Problem requirements
Below this line is the material. Write out only its lines from the one containing "Наши салоны (1473, 92)" through the one containing "2012 (246, 1142)", both kept, exactly.

Data

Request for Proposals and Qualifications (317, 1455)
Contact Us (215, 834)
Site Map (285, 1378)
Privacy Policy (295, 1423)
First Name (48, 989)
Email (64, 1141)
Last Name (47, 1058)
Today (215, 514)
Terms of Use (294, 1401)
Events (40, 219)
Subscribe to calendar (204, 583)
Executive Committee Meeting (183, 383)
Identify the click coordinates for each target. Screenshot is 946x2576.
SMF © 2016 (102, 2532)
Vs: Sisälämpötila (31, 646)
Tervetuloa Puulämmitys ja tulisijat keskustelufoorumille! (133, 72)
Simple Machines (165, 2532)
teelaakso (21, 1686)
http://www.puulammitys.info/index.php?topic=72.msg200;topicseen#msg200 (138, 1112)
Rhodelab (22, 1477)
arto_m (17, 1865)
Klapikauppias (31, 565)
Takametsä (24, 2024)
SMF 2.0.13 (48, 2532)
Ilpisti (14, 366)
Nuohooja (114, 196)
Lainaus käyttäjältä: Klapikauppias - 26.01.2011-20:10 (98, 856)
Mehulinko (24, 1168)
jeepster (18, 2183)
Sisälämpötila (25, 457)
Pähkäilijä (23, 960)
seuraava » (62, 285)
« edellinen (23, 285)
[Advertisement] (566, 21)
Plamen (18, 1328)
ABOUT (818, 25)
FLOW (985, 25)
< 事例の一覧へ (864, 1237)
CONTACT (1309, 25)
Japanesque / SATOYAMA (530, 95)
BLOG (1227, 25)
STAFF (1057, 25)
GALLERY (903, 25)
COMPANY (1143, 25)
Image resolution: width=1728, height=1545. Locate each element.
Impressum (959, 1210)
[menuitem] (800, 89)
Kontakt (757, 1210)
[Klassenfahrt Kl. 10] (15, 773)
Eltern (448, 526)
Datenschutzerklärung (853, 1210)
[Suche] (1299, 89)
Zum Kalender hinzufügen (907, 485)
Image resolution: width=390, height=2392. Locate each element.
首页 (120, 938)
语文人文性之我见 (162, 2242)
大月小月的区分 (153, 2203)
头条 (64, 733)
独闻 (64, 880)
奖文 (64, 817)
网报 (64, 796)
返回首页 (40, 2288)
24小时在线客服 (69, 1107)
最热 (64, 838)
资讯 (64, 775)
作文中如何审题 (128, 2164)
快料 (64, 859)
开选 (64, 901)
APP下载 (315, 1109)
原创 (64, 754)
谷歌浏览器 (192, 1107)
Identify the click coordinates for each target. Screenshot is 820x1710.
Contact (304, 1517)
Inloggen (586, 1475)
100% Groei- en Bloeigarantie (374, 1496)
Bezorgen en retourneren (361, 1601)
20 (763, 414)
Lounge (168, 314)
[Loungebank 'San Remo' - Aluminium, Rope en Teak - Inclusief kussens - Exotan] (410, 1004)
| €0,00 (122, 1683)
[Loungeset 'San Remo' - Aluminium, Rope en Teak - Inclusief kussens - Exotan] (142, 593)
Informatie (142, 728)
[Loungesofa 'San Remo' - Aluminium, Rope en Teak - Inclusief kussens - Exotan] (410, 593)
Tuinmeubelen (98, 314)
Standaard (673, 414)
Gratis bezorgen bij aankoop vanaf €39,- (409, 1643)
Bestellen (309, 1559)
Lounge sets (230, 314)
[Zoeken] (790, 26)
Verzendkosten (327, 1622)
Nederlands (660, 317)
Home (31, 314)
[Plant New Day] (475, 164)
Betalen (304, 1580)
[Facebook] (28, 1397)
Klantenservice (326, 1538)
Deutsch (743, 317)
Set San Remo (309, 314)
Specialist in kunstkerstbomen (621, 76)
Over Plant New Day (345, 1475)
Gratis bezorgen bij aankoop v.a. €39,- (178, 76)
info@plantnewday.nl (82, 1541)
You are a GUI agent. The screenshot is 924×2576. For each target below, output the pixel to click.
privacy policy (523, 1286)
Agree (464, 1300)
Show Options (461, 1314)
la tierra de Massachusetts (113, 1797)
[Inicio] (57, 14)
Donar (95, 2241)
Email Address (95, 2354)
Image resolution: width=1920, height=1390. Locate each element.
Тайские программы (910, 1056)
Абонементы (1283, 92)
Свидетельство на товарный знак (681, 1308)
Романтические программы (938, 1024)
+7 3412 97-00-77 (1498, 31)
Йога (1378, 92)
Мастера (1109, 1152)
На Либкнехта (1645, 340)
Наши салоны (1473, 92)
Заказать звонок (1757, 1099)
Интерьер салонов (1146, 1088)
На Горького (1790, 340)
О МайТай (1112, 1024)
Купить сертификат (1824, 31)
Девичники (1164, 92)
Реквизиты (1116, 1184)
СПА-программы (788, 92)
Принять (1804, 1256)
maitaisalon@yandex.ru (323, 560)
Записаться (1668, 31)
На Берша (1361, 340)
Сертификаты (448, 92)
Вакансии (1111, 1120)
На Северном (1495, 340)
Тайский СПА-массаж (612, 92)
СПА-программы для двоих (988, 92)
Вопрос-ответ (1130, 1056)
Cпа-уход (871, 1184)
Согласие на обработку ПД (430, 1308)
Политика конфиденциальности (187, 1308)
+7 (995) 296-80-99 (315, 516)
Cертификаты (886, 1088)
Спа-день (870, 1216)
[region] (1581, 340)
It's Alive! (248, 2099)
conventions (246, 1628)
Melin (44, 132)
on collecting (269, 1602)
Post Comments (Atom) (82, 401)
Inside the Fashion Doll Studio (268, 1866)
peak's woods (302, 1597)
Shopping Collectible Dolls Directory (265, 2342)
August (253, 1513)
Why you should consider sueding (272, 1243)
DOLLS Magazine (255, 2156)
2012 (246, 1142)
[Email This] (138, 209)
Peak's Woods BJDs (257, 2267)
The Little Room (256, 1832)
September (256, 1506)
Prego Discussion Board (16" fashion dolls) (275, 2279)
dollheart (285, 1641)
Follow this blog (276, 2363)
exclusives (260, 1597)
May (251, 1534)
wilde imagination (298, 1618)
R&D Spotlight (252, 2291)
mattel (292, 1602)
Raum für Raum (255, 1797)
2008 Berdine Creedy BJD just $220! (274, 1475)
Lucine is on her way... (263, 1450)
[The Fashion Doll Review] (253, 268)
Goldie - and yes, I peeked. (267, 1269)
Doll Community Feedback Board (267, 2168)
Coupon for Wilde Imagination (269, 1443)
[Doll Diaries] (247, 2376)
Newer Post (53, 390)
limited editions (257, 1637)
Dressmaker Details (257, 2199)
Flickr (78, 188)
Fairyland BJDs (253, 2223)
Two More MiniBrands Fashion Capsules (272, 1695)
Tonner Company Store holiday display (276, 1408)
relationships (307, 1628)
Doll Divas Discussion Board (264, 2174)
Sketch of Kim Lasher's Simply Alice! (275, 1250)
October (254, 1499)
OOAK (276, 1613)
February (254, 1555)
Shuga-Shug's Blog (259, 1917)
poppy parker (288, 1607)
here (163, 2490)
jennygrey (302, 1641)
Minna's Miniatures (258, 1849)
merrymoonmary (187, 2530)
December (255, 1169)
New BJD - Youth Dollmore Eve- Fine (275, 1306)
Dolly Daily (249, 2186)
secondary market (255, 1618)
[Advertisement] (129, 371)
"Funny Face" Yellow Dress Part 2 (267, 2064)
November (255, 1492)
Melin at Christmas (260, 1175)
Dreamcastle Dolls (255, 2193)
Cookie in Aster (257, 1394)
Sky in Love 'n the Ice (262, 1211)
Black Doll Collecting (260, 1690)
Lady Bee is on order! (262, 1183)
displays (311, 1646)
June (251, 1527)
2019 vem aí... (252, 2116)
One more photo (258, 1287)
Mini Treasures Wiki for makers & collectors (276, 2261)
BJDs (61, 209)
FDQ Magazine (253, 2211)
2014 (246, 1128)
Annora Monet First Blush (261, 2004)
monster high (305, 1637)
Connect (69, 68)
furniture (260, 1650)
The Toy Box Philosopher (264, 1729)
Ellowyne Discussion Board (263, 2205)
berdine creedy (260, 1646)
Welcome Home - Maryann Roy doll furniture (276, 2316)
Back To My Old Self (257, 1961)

Response for this exercise
Наши салоны (1473, 92)
Заказать звонок (1757, 1099)
Интерьер салонов (1146, 1088)
На Горького (1790, 340)
О МайТай (1112, 1024)
Купить сертификат (1824, 31)
Девичники (1164, 92)
Реквизиты (1116, 1184)
СПА-программы (788, 92)
Принять (1804, 1256)
maitaisalon@yandex.ru (323, 560)
Записаться (1668, 31)
На Берша (1361, 340)
Сертификаты (448, 92)
Вакансии (1111, 1120)
На Северном (1495, 340)
Тайский СПА-массаж (612, 92)
СПА-программы для двоих (988, 92)
Вопрос-ответ (1130, 1056)
Cпа-уход (871, 1184)
Согласие на обработку ПД (430, 1308)
Политика конфиденциальности (187, 1308)
+7 (995) 296-80-99 (315, 516)
Cертификаты (886, 1088)
Спа-день (870, 1216)
[region] (1581, 340)
It's Alive! (248, 2099)
conventions (246, 1628)
Melin (44, 132)
on collecting (269, 1602)
Post Comments (Atom) (82, 401)
Inside the Fashion Doll Studio (268, 1866)
peak's woods (302, 1597)
Shopping Collectible Dolls Directory (265, 2342)
August (253, 1513)
Why you should consider sueding (272, 1243)
DOLLS Magazine (255, 2156)
2012 (246, 1142)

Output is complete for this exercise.